Problem statement - Copy every line from the records below that carries the word "with".

-=-=-

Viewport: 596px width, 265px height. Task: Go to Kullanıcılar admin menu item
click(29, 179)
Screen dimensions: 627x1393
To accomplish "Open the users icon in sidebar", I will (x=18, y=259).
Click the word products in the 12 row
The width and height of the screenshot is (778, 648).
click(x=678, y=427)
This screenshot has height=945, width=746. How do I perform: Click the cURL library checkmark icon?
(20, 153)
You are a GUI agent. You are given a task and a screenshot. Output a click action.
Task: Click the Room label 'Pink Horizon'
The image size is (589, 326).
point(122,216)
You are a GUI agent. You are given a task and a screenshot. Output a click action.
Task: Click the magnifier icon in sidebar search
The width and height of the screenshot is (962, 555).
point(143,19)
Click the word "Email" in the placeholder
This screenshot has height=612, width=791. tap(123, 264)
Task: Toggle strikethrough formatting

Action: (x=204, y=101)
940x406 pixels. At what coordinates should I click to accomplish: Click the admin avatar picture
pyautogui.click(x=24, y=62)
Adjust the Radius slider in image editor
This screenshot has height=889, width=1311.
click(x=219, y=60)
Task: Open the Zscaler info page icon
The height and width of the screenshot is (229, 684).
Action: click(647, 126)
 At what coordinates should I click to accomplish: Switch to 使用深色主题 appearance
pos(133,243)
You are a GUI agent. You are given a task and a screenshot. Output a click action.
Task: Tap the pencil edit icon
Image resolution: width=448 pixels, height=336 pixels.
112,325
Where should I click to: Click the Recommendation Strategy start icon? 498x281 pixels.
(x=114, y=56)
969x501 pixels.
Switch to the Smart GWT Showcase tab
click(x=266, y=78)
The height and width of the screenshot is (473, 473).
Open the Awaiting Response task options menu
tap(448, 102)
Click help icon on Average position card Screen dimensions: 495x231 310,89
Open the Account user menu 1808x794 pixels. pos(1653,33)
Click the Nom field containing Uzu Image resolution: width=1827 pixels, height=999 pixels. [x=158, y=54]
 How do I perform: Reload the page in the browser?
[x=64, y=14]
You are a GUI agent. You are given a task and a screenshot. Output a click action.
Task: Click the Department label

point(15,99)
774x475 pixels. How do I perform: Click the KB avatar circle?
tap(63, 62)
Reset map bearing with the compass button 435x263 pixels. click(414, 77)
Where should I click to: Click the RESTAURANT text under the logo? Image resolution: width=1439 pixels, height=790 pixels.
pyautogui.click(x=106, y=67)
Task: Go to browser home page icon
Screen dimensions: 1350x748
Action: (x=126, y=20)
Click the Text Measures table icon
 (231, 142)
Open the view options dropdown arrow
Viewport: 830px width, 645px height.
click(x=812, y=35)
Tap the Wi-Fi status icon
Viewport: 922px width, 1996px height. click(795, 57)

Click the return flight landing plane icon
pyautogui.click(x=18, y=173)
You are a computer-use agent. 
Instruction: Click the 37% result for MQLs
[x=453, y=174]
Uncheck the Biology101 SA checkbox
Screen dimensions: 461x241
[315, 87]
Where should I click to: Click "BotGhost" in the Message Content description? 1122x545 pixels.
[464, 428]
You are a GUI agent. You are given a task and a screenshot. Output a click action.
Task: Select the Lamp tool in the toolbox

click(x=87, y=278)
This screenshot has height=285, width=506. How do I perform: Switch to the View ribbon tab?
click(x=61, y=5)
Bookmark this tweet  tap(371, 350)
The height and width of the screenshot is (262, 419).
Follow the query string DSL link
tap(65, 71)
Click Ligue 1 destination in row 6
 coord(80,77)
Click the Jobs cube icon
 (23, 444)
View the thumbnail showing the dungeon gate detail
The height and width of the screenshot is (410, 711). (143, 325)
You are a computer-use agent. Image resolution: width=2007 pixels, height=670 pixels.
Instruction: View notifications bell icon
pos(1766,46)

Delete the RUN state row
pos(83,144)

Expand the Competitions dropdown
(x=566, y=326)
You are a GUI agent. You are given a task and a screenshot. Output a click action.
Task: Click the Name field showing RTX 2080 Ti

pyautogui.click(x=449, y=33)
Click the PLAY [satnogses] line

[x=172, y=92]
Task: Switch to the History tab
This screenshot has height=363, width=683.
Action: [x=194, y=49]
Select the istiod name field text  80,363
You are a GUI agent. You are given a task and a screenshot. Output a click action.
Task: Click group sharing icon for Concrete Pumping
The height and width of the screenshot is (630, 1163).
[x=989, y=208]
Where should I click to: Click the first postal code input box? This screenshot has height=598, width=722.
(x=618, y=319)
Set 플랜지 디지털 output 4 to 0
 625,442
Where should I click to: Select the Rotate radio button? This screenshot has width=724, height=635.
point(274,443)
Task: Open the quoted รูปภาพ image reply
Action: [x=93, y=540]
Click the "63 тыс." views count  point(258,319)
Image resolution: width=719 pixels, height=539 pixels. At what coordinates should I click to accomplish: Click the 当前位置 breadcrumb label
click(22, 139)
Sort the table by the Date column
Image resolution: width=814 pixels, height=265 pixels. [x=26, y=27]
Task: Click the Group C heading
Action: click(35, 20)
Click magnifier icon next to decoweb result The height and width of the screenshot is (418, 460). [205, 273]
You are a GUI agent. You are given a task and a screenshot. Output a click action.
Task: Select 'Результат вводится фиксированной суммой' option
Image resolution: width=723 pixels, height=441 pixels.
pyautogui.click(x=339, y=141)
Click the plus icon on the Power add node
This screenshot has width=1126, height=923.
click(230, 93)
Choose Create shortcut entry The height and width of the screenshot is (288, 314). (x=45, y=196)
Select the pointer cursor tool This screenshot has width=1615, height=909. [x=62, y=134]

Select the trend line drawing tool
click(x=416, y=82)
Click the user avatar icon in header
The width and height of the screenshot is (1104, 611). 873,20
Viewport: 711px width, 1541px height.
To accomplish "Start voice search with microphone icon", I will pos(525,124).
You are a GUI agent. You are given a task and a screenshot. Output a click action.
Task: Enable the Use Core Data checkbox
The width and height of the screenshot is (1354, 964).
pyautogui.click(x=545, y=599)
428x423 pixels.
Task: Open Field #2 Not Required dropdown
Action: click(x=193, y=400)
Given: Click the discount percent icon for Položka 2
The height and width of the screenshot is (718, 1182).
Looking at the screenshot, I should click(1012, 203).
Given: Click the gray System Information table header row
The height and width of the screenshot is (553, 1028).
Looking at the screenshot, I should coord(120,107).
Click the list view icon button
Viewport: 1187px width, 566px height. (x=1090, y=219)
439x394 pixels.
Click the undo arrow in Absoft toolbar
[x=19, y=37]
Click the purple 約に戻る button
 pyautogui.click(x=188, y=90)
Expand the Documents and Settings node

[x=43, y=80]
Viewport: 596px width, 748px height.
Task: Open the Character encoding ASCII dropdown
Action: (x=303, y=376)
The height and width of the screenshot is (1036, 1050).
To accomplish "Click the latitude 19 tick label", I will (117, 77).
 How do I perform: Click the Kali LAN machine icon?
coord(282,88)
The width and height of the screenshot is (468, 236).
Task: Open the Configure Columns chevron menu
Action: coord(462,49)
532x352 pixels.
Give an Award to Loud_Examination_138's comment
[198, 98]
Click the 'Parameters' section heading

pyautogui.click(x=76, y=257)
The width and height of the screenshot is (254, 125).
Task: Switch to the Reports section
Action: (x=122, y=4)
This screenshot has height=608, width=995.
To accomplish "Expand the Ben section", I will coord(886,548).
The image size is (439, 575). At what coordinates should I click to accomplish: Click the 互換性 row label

-=-=-

Result of the task -
Reset map bearing with the compass button 435x263 pixels. click(414, 77)
To accomplish "Start voice search with microphone icon", I will pos(525,124).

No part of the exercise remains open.